Nach dieser Demonstration von waschechtem Teutonenstahl wanderten weitere Erschöpfte in Richtung Zeltplatz ab. Und das obwohl sich zum Ausklang des Tages noch eine der führenden, wenn nicht gar DIE Band des Dark Metal hinter der Painstage auf ihren Auftritt wartete. Verdientermaßen blieben dann doch nicht wenige Headbanger, um dem Liveauftritt der Schweden KATATONIA beizuwohnen.

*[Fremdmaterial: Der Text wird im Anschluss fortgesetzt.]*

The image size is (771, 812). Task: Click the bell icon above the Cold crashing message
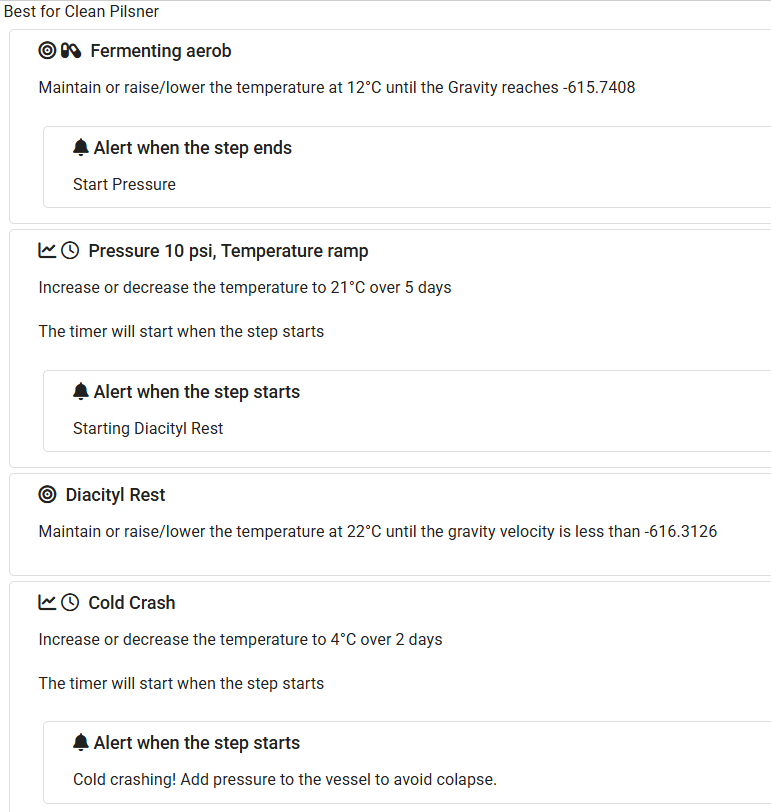point(81,743)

Die Band zeigte sich deutlich besser gelaunt als bei ihrer Show auf dem Leipziger Wave-Gotik-Treffen und hatte erneut ein Greatest Hits Feuerwerk vom Feinsten mitgebracht. Besonders lautstark feierten die Feinschmecker im Publikum dabei Stücke wie „Deliberation“, „Criminals“ und den Überhit „Evidance“ ab, deren musikalische Intensität und greifbar scheinende Melancholie viele der Zuschauer in ihren Bann zogen. Partystimmung hatte hier hoffentlich niemand erwartet, dafür gab es Gänsehautatmosphäre und zum Sterben schöne Songs. Wüste Partys kann man auf dem Zeltplatz außerdem noch früh genug feiern.

 

1349 ASP Katatonia Trail of Tears Fragments of Unbecoming Potentia Animi Scar Symmetry

 

Freitag, 18.08.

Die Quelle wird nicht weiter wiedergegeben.